Gelombang PHK (Pemutusan Hubungan Kerja) terus terjadi sejak pandemi Covid 19. PHK massal menghantam dunia perekonomian kita. Begitu banyak perusahaan yang gulung tikar karena terdampak merebaknya virus Corona.
Sebagai salah satu contoh adalah provinsi Banten, dimana Cilegon dikenal sebagai basis industri. Menurut Gubernur Banten (Warta kota 10/7/20), sudah 25 000 orang dari 800 perusahaan terkena PHK. Itu baru satu provinsi, belum lagi di provinsi lainnya.
Sebelum pandemi, Indonesia sudah memiliki lebih dari tujuh juta pengangguran. Dengan PHK massal yang terus menerus terjadi, kita bisa bayangkan bagaimana jumlah pengangguran meningkat secara signifikan.
Meski pandemi belum berakhir, kita tidak bisa berdiam diri karena perekonomian akan semakin ambruk. Maka penyelenggara negara membutuhkan solusi yang cepat, taktis dan tepat sasaran.
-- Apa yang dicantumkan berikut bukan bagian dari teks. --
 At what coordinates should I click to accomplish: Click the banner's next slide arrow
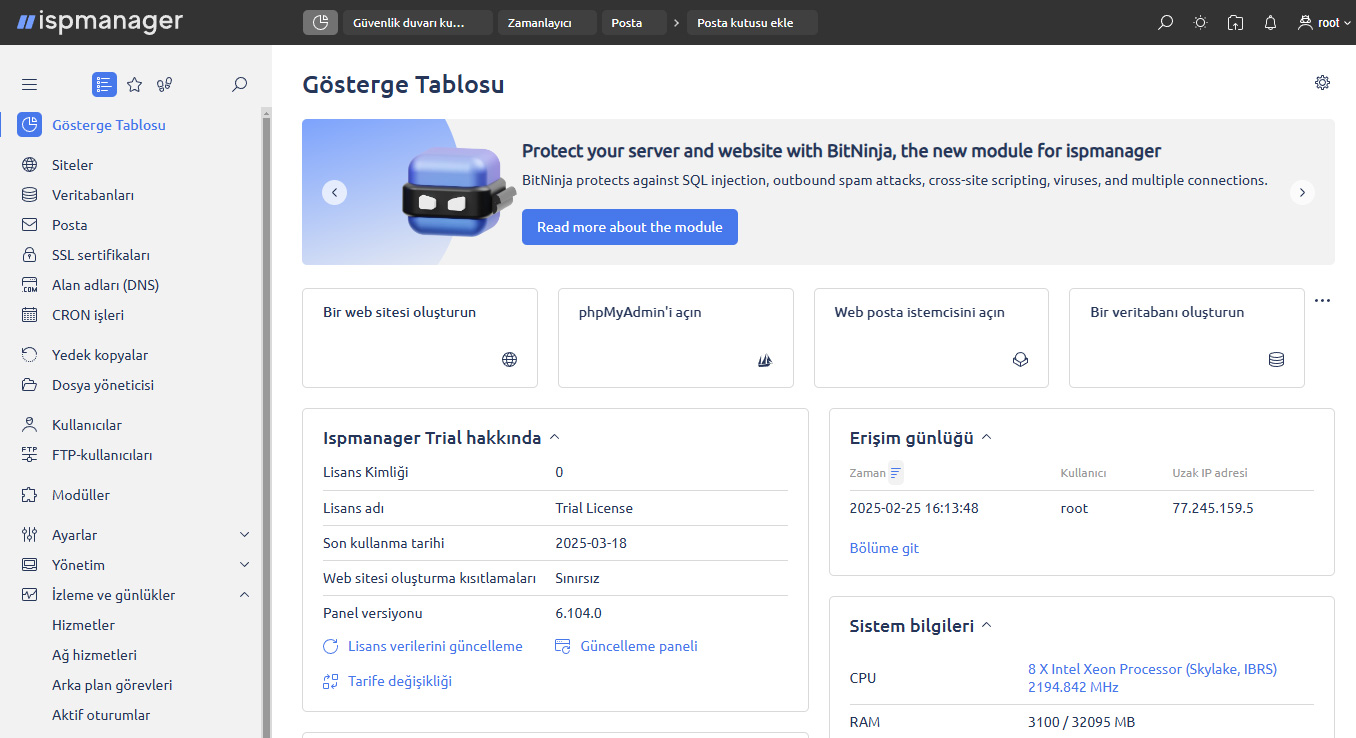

Omnibus law saat ini merupakan satu-satunya jawaban untuk memulihkan perekonomian Indonesia. Sebab semua sektor telah terpukul habis dengan wabah pandemi, termasuk sektor pariwisata yang digadang-gadang sebagai andalan.
Pemerintah dan DPR meneruskan pembahasan tentang Omnibus Law ini. Tentu saja ada target yang ingin dicapai, yaitu segera menarik investasi agar tercipta lapangan kerja.
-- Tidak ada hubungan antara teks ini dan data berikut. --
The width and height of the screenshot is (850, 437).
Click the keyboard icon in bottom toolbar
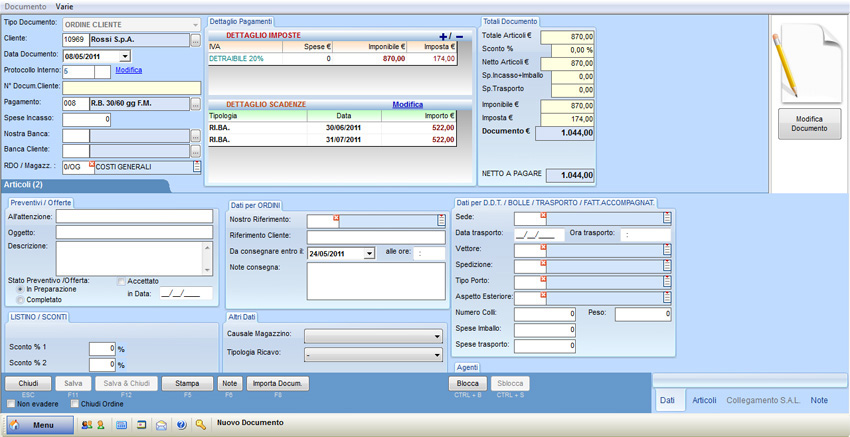tap(122, 425)
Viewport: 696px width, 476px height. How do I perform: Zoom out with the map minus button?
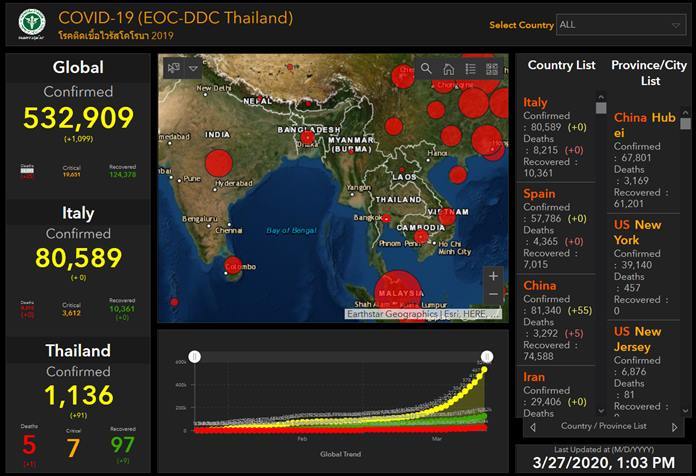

Sikap sebagian pekerja masih sama dengan sebelum terjadinya pandemi, menolak RUU Ciptaker. Padahal serikat pekerja tidak punya solusi untuk menyelamatkan anggotanya dari PHK massal.
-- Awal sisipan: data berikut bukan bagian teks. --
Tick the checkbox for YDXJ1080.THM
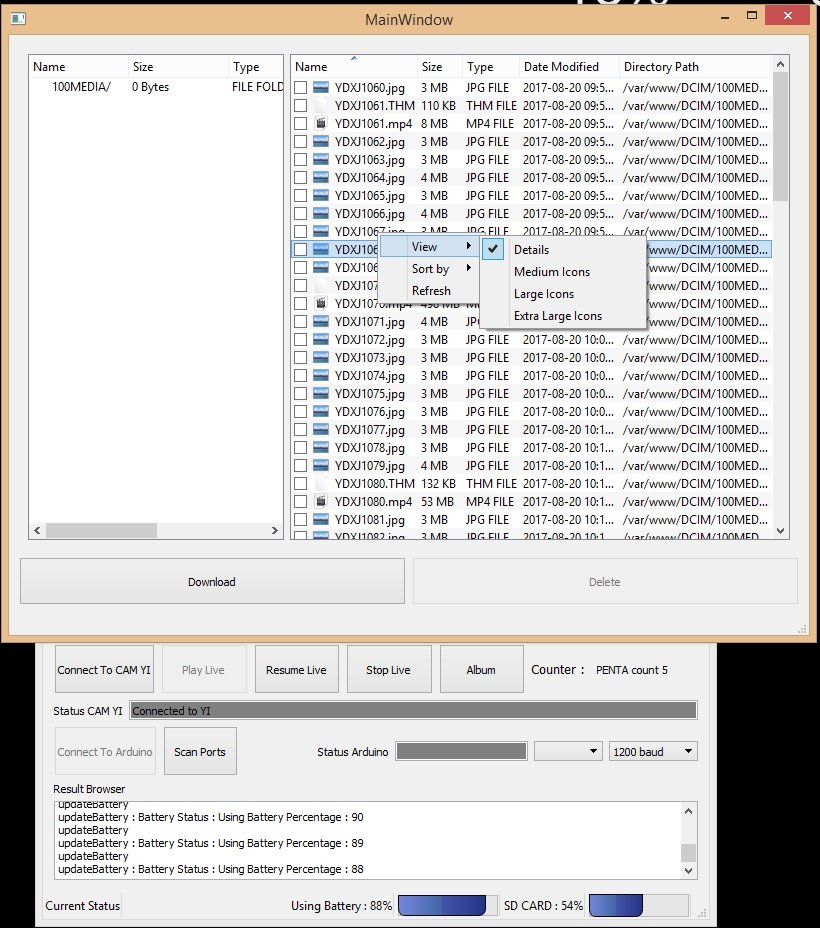(x=301, y=484)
Mereka yang tetap menentang Omnibus Law, kena tidak mengerti betul atau mempelajari dengan seksama soal ini. Mereka hanya mendengar apa yang dikatakan oleh orang yang mengorganisir serikat pekerja.
Beberapa pasal yang membuat mereka keberatan, sebetulnya masih bisa dibicarakan kembali. Baik pemerintah dan DPR harus transparan dalam memberikan penjelasan. Sedangkan serikat pekerja, idealnya bisa berdiskusi dengan pikiran dan hati yang jernih.
Meski semua negara di dunia merasakan resesi akibat pandemi, negara-negara adidaya masih bisa bangkit dengan cepat. Misalnya Cina yang memang dikenal sebagai bangsa yang ulet. Tak dapat dipungkiri bahwa hubungan Indonesia dengan negara tirai bambu ini cukup erat sehingga lebih mudah menawarkan investasi ke sana.
Walaupun begitu, beberapa kemungkinan juga terbuka untuk menarik investasi dari Eropa, bahkan juga Rusia. Hal yang terpenting adalah bagaimana membuat investor tertarik untuk menanamkan modalnya di Indonesia. Salah satunya dengan mempermudah birokrasi.